◆ The problem ◆
Reproduce the items word for word, from the very first line through the line that contains "center [85, 396].". Leave the pictures out of your copy.

┌────────

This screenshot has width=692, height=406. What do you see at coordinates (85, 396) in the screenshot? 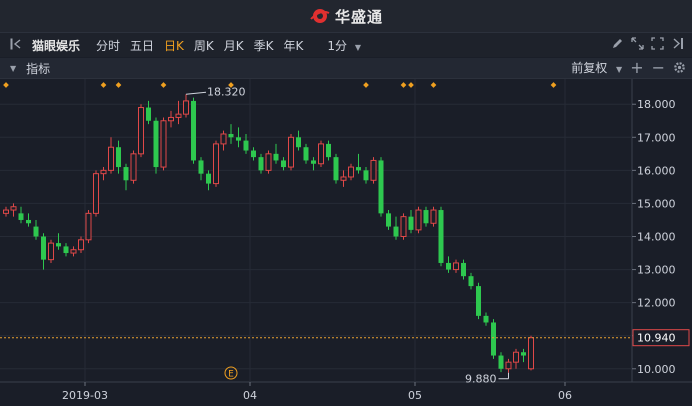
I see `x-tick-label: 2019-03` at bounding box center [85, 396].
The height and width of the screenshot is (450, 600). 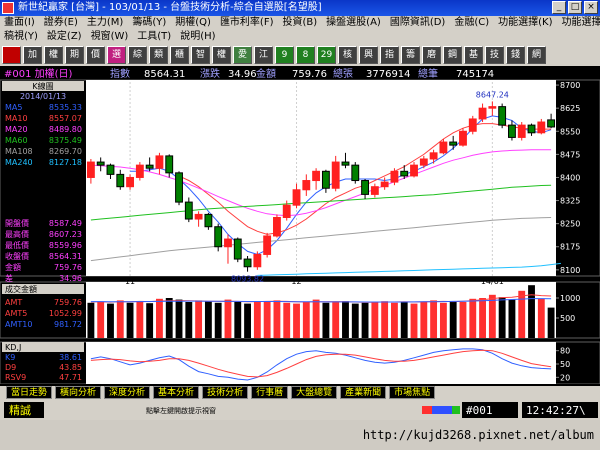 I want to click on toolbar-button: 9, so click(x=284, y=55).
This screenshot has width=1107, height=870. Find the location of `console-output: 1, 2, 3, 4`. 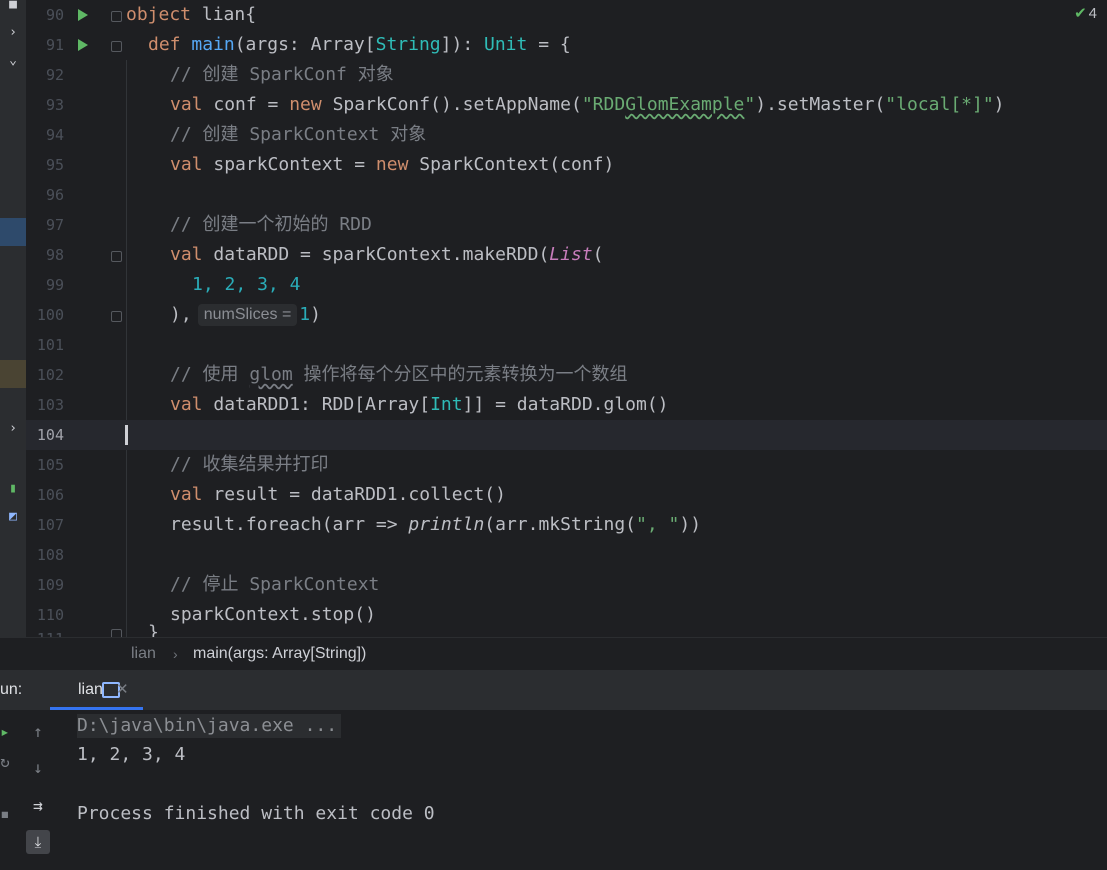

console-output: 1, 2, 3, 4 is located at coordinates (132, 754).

└────────

◆ Problem solution ◆
This screenshot has width=692, height=406. What do you see at coordinates (85, 396) in the screenshot? 
I see `x-tick-label: 2019-03` at bounding box center [85, 396].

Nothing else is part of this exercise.